**YOUR OBJECTIVE**
The sole answer should be the number of lines in the material below that hold "cookies".
====
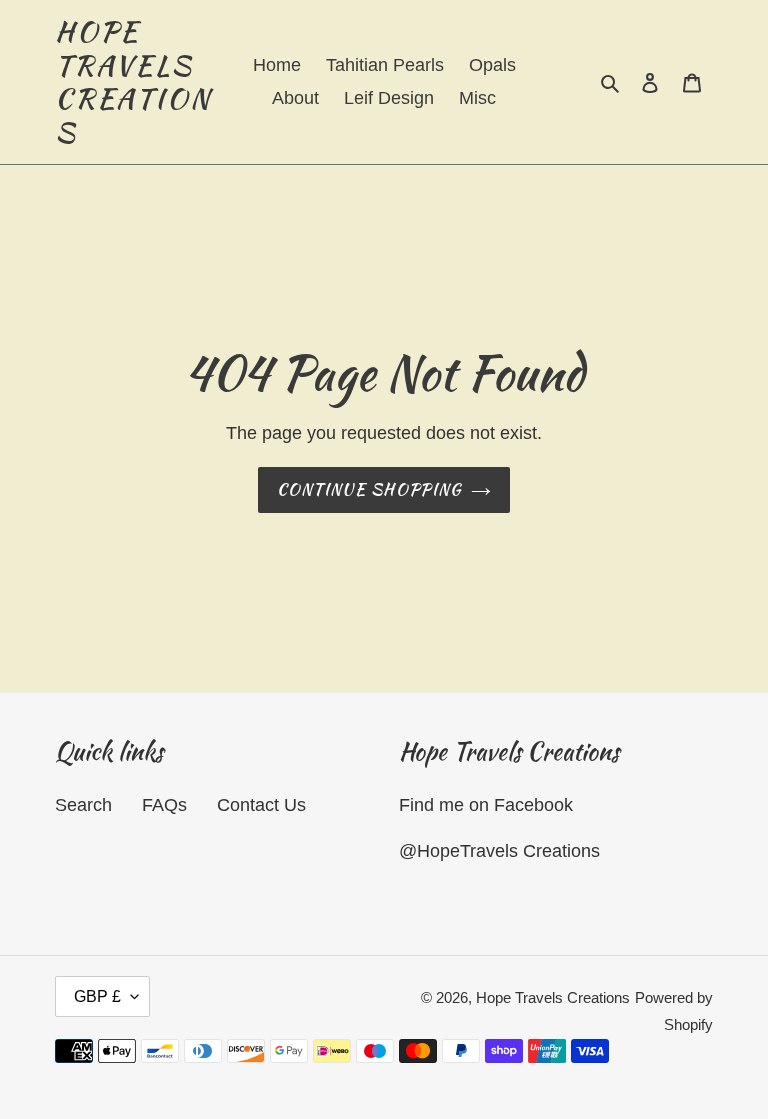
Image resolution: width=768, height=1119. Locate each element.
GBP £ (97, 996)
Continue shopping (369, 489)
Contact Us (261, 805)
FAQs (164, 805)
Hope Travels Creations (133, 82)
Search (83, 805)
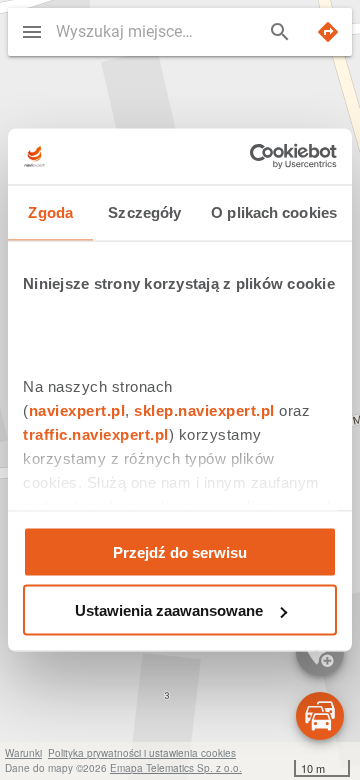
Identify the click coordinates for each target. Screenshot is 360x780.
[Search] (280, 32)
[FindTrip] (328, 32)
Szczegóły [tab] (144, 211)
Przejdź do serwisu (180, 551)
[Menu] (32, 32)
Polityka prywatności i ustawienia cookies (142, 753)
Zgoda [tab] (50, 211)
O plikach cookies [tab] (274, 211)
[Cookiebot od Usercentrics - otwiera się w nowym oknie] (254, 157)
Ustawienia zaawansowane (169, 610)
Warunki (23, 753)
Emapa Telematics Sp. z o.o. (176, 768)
====
**SOLUTION TO THIS PROBLEM**
2